Explore the material:
[A] In the Green Metropolis review, turn the paragraph beginning "This last could use some explanation" into a short bulleted list that keeps its main facts.
[B] According to the Green Metropolis review, what popular delusions about sustainability does Owen critique? Give every one named in the paragraph that begins "There are advantages to this kind of simplicity," with its page reference.
[C] Carry on the Green Metropolis review from its last sentence, in the same voice.

Document text:
☆ ☆ ☆ ☆ ☆

Wednesday, March 24, 2010

Review: Green Metropolis

David Owen. Green Metropolis: Why Living Smaller, Living Closer, and Driving Less Are the Keys to Sustainability. New York: Riverhead Books, 2009. 357pp.

Owen's thesis is deceptively simple: New York City, especially Manhattan, is the best available model of a sustainable human life.  Because they fail to recognize this, Owen argues, environmentalists and green-minded consumers have been marching off in the wrong direction, bringing us all that much more quickly to the edge of environmental disaster. 

There are advantages to this kind of simplicity.  From this perspective, Owen offers a number of compelling and sharp-edged critiques of popular delusions about sustainability and environmental responsibility, including the anti-urban, back-to-the-land proclivities of modern environmentalism (18-21), the false hopes of solar power (239-245) and hydrogen (260-262) as sources of alternative energy, the local-food movement (300-305), hybrid cars (99), argon-filled windows (247-255), recycling (296-297), and the frenetic green consumerism embodied in such phenomena as "LEED brain" (230).

This last could use some explanation.  Leadership in Energy and Environmental Design (LEED) is a program of the U.S. Green Building Council, through which buildings may receive one of four levels of certification on the basis of a tabulation of points.  Solar panels, water recycling systems, and suchlike all receive points.  The problem, as Owen sees it, is that the program sets up perverse incentives.  The designers and owners of a building may glory in its LEED certification even if the building embodies terrible inefficiencies. Many a LEED-certified building stands alone on a remote suburban or exurban lot, accessible only by car. The point system also feeds the consumerist delusion that we can find our way to sustainability by the mere accumulation of more and more high-tech gadgets. (The term, "LEED brain," comes from a 2005 article by Auden Schendler and Randy Udall.)

There is a great need for this kind of critique, a sure-handed demolition of delusions and false hopes to make way for clearer thinking about our current situation. And yet, as I have suggested, the seeming simplicity and clarity of Owen's view is deceptive: he floats his thesis on a raft of assumptions so problematic that Owen himself has trouble maintaining them for the length of the book.

☆ ☆ ☆ ☆ ☆

Data for analysis:
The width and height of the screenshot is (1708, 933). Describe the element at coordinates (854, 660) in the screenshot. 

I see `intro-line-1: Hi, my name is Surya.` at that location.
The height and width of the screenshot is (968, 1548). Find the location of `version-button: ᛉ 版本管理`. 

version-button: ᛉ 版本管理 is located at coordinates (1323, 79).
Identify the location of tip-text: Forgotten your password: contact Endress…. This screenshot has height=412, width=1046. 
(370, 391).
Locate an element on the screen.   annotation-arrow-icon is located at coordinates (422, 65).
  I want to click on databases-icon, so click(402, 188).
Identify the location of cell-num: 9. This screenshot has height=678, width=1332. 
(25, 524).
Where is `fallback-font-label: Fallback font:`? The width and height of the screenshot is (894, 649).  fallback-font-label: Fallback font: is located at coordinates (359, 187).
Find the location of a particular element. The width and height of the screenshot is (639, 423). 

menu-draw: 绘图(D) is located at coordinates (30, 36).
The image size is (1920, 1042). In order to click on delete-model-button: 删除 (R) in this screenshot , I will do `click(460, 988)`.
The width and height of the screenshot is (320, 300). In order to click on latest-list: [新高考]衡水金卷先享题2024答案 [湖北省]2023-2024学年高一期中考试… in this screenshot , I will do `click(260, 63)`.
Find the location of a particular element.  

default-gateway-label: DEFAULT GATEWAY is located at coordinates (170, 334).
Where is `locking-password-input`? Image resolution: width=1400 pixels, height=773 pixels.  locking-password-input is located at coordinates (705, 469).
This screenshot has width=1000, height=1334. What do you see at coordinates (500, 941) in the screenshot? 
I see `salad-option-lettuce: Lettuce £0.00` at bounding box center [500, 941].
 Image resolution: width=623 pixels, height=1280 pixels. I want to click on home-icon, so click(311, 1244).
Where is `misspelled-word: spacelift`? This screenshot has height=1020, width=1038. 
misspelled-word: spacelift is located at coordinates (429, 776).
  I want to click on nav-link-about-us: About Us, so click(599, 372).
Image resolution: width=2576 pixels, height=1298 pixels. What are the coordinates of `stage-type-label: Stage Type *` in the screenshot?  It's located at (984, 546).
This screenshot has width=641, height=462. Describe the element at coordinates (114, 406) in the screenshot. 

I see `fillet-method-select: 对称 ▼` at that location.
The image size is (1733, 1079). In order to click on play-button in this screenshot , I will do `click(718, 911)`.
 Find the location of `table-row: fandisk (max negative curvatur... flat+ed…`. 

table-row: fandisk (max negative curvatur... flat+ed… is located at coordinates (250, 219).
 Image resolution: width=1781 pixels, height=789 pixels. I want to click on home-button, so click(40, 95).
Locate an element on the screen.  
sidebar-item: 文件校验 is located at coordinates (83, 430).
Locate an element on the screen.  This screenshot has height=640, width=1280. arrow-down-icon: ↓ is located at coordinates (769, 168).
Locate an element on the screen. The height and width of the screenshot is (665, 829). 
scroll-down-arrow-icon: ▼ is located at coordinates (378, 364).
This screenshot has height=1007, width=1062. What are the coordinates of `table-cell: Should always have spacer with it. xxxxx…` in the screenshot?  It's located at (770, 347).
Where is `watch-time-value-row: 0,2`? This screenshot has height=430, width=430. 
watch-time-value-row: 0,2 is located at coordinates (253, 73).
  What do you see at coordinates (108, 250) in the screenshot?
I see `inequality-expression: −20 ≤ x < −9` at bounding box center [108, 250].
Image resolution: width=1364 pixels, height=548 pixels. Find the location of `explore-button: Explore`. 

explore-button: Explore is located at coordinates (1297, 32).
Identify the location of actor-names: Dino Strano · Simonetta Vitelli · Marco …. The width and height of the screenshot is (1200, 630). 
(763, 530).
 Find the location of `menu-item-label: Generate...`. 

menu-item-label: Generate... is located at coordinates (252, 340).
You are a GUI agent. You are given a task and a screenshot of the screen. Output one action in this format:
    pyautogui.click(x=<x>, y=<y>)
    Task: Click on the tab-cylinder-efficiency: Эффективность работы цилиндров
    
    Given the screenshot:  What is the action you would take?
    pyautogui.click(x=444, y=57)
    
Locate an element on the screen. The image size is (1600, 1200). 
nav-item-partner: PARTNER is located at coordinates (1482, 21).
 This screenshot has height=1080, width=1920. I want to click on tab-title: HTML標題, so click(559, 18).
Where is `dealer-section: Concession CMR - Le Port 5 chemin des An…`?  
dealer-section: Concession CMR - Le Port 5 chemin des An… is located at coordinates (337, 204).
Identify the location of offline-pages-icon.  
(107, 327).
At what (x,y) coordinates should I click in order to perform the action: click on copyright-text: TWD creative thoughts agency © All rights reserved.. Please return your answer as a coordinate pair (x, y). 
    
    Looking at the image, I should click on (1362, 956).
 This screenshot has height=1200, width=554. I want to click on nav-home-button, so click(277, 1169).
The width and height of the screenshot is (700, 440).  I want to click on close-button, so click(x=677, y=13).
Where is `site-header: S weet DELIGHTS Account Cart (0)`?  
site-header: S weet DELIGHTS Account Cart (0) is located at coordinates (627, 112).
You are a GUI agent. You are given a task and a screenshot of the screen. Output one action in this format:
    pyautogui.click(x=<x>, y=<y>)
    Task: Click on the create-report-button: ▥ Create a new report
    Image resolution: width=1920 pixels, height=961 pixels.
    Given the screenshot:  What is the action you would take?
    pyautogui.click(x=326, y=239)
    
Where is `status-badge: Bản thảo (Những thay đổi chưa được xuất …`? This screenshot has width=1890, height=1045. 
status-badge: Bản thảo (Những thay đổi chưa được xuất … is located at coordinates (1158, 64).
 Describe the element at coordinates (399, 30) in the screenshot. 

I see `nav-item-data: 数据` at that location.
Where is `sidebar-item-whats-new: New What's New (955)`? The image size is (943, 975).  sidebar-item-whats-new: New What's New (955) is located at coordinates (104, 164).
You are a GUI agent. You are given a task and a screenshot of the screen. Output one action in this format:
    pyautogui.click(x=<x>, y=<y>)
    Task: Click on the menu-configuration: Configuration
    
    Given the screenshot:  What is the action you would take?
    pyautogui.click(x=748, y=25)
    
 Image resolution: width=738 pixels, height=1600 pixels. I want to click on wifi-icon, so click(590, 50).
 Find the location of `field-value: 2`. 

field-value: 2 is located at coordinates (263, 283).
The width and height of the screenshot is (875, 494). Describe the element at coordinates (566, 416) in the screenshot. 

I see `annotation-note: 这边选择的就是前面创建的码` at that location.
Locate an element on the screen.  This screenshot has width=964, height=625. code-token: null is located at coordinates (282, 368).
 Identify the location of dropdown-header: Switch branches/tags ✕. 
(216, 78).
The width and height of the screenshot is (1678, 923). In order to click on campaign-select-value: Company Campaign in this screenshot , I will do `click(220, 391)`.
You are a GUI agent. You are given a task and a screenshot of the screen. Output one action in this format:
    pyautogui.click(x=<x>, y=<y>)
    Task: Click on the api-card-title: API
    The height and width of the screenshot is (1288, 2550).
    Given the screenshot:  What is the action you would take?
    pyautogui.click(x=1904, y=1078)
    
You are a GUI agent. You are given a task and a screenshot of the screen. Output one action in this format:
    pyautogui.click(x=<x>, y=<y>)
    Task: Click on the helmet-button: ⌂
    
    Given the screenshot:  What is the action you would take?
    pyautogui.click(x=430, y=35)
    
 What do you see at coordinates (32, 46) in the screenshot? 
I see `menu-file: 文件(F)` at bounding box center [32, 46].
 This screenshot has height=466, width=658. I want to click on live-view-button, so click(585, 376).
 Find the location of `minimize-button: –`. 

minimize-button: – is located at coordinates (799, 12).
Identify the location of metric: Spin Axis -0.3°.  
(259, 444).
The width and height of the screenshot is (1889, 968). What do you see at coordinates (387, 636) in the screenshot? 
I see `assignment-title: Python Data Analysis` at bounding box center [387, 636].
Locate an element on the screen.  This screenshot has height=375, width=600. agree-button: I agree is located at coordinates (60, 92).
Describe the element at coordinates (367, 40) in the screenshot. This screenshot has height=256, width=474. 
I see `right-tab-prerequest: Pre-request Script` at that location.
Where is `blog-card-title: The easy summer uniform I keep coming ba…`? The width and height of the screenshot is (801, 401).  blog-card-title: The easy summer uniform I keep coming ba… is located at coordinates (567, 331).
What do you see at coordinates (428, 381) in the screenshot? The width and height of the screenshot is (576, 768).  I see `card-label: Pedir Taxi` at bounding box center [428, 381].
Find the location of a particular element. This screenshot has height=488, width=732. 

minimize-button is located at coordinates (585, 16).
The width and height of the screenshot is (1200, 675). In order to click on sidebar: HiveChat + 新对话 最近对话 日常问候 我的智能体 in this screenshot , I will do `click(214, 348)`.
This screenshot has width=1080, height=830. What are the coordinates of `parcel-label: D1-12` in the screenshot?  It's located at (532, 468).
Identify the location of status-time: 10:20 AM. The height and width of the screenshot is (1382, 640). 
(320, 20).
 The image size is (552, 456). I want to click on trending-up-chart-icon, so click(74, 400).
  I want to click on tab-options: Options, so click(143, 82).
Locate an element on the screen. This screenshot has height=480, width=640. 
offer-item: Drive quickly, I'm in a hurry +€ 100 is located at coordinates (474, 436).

☆ ☆ ☆ ☆ ☆

Answers by item:
[A]
- LEED (Leadership in Energy and Environmental Design) is a U.S. Green Building Council program that awards buildings one of four certification levels based on a point tally.
- Features such as solar panels and water recycling systems earn points.
- Owen argues that the program creates perverse incentives:
  - A building's designers and owners can take pride in its certification even if the building is terribly inefficient.
  - Many certified buildings stand alone on remote suburban or exurban lots that can be reached only by car.
  - The point system feeds the consumerist delusion that sustainability comes from accumulating more high-tech gadgets.
- The term "LEED brain" comes from a 2005 article by Auden Schendler and Randy Udall.

[B]
1. The anti-urban, back-to-the-land proclivities of modern environmentalism (18-21)
2. Solar power as a source of alternative energy (239-245)
3. Hydrogen as a source of alternative energy (260-262)
4. The local-food movement (300-305)
5. Hybrid cars (99)
6. Argon-filled windows (247-255)
7. Recycling (296-297)
8. "LEED brain" as an example of frenetic green consumerism (230)

[C]
Owen assumes, for example, that the only "environmental problem" that matters is that of sustainability, and the sole measure of sustainability is per capita energy consumption. This, coupled with the common assumption that "the environment" is whatever and wherever humans are not, and with the assumption that humans are basically irrational and have to be forced by circumstance to behave responsibly, leads Owen to some very peculiar conclusions.

For example, Owen admits freely that life in dense urban centers has its "drawbacks," including crowding, pollution, and vulnerability to one kind of disaster or another (30-31). He makes it clear, however, that these are not environmental problems, because they are not primarily concerned with resource depletion or climate change. Whatever inconvenience or ugliness or risk urban dwellers must bear is simply negated by the built-in efficiency of dense urban life: it is, by that fact alone, "green."

There is some validity to this point: density can yield efficiency, no question.

The problem is precisely that efficiency is not the only goal worth striving for, and not the only measure of environmental value. Yes, efficiency and density can be good, all else being equal.  But, as Owen himself admits, all else is not equal.

To see the perversity of Owen's reasoning on this point, consider the following claim, from a discussion of why efforts to reduce traffic congestion in New York City are misguided:
Most people, including most New Yorkers, view such clogged streets as an urgent environmental problem, since the cars seem to just sit there, spewing exhaust. But traffic jams like those actually generate environmental benefits, because they urge drivers (and cab riders) either into the subways or onto the sidewalks (122).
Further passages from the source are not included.